(Saved entries)
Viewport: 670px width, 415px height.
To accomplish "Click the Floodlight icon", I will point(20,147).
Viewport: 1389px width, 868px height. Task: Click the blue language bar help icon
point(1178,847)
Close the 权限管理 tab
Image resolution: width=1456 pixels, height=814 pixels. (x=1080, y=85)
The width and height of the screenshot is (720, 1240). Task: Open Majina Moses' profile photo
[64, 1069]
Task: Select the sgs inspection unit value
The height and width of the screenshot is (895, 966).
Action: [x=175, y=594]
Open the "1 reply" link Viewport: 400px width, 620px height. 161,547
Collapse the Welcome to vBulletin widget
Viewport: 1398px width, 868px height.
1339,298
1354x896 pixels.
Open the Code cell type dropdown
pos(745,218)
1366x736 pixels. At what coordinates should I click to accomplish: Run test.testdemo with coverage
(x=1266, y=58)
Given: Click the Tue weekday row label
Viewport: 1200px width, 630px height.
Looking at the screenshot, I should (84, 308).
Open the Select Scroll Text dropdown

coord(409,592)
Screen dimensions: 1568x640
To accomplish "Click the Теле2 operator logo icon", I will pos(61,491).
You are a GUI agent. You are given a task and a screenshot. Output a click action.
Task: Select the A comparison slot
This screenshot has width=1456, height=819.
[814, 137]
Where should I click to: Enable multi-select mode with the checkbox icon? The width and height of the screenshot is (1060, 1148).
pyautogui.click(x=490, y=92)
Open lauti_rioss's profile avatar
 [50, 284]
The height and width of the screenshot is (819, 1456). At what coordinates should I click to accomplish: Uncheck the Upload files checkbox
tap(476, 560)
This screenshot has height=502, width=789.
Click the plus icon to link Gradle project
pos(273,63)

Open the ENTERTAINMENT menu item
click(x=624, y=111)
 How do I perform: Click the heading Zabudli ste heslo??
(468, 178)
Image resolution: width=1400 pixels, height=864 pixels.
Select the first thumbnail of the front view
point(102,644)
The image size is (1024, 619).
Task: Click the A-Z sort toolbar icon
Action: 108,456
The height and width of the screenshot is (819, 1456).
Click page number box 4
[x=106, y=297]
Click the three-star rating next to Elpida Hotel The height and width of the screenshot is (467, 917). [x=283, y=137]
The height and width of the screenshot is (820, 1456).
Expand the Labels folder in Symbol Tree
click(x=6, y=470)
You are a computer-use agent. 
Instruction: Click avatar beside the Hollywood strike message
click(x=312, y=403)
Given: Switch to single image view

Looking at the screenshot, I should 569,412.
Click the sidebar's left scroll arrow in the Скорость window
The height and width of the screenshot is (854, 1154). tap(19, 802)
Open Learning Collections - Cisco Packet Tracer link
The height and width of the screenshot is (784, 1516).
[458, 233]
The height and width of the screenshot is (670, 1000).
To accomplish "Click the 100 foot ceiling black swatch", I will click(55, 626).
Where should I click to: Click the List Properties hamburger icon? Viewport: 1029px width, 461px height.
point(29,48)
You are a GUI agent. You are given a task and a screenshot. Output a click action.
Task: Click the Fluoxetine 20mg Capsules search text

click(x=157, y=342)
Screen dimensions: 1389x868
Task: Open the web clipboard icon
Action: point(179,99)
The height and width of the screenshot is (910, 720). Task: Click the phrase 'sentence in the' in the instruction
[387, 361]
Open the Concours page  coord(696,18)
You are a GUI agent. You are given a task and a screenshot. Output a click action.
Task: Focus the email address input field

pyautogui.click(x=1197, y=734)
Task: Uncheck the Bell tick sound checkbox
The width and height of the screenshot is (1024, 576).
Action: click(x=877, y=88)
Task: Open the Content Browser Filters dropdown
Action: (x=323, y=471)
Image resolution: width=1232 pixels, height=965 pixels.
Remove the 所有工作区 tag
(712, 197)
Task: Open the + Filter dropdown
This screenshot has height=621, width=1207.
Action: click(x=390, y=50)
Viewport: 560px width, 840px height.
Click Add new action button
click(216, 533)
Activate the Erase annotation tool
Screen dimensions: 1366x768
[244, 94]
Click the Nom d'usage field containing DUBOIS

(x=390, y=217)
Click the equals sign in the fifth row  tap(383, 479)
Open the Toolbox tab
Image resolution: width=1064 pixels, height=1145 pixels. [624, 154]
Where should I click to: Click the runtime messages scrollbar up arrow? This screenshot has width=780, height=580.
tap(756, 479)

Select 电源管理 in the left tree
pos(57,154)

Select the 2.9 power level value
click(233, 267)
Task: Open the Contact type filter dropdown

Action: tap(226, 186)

▶ **Work to complete**:
Search the records for lines holding the word "will", then copy each line you find.

▶ **Answer section**:
To accomplish "Click the Floodlight icon", I will point(20,147).
To accomplish "Click the Теле2 operator logo icon", I will pos(61,491).
To accomplish "Click the 100 foot ceiling black swatch", I will click(55, 626).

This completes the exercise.